Macrophage apoptosis is known to have dual role in atherogenesis (27). While playing protective role at the early stages of atherosclerosis, it promotes the plaque instability in advanced lesions. Hence, in vivo significance of our results is supposed to depend on the stage of the lesion where macrophages are involved. Discordance of our data may also be the result of the culture conditions applied in this study. Therefore, further in vitro studies, which may apply various conditions like the presence of oxLDL or hypoxia to the cultured macrophages, will more realistically represent inherent apoptotic behaviors of the macrophages during atherogenesis.

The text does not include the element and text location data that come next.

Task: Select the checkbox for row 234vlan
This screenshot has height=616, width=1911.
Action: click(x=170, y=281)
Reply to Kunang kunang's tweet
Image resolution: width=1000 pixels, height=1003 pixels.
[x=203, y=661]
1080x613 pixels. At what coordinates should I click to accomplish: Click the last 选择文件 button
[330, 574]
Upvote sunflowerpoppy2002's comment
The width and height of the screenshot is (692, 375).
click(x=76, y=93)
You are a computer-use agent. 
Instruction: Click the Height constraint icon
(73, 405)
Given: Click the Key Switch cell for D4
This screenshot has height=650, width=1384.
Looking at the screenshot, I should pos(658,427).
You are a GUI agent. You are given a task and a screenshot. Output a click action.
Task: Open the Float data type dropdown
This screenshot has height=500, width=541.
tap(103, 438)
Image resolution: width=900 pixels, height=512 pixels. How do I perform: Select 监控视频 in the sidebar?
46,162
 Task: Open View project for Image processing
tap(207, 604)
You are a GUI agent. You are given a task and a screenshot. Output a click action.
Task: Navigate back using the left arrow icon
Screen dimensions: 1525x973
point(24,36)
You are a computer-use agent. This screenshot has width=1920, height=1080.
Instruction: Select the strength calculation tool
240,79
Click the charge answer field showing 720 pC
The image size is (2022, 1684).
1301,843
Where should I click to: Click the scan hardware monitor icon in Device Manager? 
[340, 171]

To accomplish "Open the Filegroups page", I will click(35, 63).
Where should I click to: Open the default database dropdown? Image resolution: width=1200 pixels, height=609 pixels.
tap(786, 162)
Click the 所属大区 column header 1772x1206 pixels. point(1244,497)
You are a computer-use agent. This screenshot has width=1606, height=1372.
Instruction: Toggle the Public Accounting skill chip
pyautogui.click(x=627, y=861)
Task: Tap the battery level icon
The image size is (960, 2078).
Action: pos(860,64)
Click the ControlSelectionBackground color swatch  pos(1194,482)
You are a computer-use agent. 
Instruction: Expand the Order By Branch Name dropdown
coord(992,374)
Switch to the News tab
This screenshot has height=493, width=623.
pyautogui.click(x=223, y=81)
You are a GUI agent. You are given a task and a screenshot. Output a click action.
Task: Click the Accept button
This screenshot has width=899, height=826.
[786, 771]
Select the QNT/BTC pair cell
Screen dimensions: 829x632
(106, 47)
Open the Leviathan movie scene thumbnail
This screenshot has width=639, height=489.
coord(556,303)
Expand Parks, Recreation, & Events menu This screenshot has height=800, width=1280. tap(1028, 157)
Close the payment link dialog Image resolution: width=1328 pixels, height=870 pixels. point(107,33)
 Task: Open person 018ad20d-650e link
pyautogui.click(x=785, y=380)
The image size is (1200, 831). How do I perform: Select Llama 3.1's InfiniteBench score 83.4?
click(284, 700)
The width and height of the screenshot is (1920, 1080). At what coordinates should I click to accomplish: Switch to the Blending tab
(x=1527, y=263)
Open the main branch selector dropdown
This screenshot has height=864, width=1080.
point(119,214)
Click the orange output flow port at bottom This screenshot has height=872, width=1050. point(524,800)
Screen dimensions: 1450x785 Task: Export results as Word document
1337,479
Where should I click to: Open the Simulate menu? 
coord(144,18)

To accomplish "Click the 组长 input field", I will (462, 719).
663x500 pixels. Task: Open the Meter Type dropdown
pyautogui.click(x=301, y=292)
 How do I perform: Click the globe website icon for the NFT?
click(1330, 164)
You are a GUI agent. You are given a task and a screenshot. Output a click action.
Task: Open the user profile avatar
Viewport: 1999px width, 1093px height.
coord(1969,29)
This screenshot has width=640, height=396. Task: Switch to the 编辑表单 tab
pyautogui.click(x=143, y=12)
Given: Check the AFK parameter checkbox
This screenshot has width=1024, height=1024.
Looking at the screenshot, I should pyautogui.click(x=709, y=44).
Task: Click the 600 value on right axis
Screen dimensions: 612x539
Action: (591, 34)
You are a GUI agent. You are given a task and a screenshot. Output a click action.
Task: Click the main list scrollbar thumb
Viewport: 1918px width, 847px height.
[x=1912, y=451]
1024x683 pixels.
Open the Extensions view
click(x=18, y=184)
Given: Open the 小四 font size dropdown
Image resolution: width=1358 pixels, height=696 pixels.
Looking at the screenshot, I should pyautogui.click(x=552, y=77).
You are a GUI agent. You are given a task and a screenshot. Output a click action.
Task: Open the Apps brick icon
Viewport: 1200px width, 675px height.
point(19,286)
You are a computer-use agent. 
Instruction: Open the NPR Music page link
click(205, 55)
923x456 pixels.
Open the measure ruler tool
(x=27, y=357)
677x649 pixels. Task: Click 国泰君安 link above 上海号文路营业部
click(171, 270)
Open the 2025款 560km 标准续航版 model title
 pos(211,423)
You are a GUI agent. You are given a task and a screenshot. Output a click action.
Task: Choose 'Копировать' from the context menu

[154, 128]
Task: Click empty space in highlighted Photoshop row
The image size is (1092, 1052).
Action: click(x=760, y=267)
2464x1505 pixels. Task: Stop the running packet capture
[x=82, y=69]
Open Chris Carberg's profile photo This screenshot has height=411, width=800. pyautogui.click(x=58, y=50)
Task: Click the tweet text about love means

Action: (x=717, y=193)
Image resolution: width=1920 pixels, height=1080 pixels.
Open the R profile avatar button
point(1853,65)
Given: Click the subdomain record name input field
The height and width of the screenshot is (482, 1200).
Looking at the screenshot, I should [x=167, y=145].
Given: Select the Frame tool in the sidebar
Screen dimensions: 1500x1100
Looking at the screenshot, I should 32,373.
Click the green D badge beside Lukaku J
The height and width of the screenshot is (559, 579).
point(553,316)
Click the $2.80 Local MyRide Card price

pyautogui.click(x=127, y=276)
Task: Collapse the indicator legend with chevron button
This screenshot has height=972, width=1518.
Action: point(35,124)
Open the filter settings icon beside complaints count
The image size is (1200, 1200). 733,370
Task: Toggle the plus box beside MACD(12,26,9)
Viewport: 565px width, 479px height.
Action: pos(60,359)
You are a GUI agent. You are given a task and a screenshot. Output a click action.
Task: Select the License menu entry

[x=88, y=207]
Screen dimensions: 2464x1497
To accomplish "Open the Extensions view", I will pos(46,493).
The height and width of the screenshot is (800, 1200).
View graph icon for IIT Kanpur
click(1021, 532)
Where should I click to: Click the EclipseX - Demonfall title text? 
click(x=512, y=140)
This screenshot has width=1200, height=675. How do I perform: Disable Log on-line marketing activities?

The results of our chip-array data analysis showed that several putative RORa target genes were involved in apoptosis-related pathways. In previous studies, it was shown that RORa could enhance DNA damage-induced apoptosis through p53 and also increase Dox-induced apoptosis in colon cancer cells (28). Additionally, the potential use of RORa ligand melatonin in the prevention of breast cancer is under investigation (29). However, to the best of our knowledge, relationship of RORa with apoptosis has not yet been reported in atherosclerotic lesions. Furthermore, some of the apoptotic pathway genes we detected among the potential RORa target genes were shown to be regulated by melatonin. While Bcl2 pathway-related gene Atg5 was shown to be responsible for neuroprotective role of melatonin (30), cytochrome c pathway-related gene Nlrp3 was found to be involved in anti-inflammatory role of melatonin (31). Though the latter study focused on inflammation and not apoptosis, it revealed the involvement of RORa and melatonin in Nlrp3-NFkappaB pathway. Because the melatonin is known as RORa ligand, its anti-apoptotic and anti-inflammatory actions might arise through RORa target genes. Therefore, identification of the genes and the pathways shared by melatonin and other RORa ligands seems to be helpful.

Study limitations

In this study, we used SR1001 and CPG 52608 as synthetic modulators. Among these, SR1001 has a potential therapeutic usage due to its anti-inflammatory effect. Though SR1001 is accepted to bind to RORa as a synthetic ligand, the possibility of other potential nuclear receptors binding SR1001 was not excluded in our study. In addition to this limitation, apoptotic pathway activity was not measured using specific markers. Further studies overcoming these limitations would be able to elucidate the role of SR1001 in macrophage apoptosis.

Conclusion

In conclusion, our study results suggest that simvastatin-mediated macrophage apoptosis might be modulated by SR1001 administration. However, involvement of RORa in this modulation through potential apoptotic target genes remains elusive. Further research is sorely warranted in this direction.